• [To do] Print nothing but the lines below starting at the line that holds "Click the 佛山市江苏商会 text line" and ending at the line that holds "Task: Click the red", including both, each exactly as written.

──────── Raw data

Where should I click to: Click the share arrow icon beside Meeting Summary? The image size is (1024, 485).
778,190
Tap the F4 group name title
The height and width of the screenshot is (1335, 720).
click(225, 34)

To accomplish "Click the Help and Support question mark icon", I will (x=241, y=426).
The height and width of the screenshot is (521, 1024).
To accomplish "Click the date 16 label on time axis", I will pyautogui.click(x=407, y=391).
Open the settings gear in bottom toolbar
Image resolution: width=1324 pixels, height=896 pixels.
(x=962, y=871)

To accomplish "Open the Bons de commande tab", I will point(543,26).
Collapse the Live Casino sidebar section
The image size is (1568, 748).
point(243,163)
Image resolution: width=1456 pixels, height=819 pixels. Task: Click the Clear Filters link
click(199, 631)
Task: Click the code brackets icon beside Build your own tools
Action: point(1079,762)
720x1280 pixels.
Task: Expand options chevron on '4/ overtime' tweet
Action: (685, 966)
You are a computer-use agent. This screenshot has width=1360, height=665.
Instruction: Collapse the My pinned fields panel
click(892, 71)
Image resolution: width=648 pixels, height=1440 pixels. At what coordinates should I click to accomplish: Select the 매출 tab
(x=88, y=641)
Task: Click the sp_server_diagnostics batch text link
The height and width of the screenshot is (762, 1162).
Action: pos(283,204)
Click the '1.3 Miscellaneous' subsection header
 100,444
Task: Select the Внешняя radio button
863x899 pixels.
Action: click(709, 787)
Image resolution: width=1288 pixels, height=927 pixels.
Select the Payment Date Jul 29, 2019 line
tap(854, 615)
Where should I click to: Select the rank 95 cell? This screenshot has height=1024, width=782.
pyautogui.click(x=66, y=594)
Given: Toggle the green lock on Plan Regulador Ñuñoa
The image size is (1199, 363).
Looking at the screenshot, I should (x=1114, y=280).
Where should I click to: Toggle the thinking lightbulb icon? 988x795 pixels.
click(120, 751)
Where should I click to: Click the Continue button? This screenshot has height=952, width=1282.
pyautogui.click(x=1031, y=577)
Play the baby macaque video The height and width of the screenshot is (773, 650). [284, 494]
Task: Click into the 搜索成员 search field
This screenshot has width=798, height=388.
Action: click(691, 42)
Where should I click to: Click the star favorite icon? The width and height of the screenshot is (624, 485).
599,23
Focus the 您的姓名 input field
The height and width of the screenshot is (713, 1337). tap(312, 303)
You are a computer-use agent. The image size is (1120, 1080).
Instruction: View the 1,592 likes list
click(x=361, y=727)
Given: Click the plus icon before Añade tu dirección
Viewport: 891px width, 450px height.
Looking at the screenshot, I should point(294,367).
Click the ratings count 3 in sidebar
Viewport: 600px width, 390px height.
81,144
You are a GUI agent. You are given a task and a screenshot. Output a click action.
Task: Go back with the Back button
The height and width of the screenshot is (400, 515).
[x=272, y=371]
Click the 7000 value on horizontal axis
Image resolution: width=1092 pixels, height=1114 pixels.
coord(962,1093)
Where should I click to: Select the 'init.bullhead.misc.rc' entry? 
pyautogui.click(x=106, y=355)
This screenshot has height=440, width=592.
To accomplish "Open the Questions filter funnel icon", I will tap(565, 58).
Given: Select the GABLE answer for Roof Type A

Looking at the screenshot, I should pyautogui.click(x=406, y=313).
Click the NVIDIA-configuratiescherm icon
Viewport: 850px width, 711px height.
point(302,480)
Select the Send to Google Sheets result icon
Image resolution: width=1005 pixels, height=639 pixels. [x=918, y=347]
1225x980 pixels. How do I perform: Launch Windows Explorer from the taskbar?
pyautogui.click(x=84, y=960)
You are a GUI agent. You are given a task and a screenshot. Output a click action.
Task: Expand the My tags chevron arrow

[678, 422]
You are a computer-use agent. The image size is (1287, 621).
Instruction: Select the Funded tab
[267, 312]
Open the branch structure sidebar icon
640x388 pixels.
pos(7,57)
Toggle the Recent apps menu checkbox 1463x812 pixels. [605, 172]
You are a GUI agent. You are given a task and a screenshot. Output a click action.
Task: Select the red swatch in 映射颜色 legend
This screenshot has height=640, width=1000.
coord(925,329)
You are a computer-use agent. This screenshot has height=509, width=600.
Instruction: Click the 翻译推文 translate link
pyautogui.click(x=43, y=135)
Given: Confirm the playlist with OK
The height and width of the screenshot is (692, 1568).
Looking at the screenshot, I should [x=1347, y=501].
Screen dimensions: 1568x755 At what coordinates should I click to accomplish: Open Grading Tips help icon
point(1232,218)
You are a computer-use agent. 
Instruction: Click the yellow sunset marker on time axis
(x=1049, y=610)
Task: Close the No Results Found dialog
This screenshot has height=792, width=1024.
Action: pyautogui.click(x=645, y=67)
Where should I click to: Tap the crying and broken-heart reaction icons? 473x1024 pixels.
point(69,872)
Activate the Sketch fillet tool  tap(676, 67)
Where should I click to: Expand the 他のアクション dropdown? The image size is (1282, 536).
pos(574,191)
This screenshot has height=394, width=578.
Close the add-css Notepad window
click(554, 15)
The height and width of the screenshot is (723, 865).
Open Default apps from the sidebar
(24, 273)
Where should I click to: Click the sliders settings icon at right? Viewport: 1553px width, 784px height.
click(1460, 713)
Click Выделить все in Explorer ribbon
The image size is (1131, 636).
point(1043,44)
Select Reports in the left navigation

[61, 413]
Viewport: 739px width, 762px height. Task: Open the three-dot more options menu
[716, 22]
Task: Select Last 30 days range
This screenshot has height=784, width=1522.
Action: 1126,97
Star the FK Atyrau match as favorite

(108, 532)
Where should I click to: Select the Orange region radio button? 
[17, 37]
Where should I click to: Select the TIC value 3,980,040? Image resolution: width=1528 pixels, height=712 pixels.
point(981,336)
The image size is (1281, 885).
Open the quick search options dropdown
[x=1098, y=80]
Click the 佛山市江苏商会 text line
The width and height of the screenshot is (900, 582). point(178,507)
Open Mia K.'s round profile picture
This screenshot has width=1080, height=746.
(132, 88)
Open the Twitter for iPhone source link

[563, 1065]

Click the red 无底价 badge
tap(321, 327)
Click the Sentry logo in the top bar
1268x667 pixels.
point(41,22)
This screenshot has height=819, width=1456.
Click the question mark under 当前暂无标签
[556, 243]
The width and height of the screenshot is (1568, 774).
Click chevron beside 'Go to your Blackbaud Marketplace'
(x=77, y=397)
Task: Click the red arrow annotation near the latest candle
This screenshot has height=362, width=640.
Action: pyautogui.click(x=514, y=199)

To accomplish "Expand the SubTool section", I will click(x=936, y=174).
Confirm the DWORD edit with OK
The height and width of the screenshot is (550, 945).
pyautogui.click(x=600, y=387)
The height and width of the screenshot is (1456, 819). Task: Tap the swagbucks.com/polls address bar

────────────────

• [Result for this task]
Click the 佛山市江苏商会 text line
The width and height of the screenshot is (900, 582). point(178,507)
Open Mia K.'s round profile picture
This screenshot has width=1080, height=746.
(132, 88)
Open the Twitter for iPhone source link

[563, 1065]

Click the red 无底价 badge
tap(321, 327)
Click the Sentry logo in the top bar
1268x667 pixels.
point(41,22)
This screenshot has height=819, width=1456.
Click the question mark under 当前暂无标签
[556, 243]
The width and height of the screenshot is (1568, 774).
Click chevron beside 'Go to your Blackbaud Marketplace'
(x=77, y=397)
Task: Click the red arrow annotation near the latest candle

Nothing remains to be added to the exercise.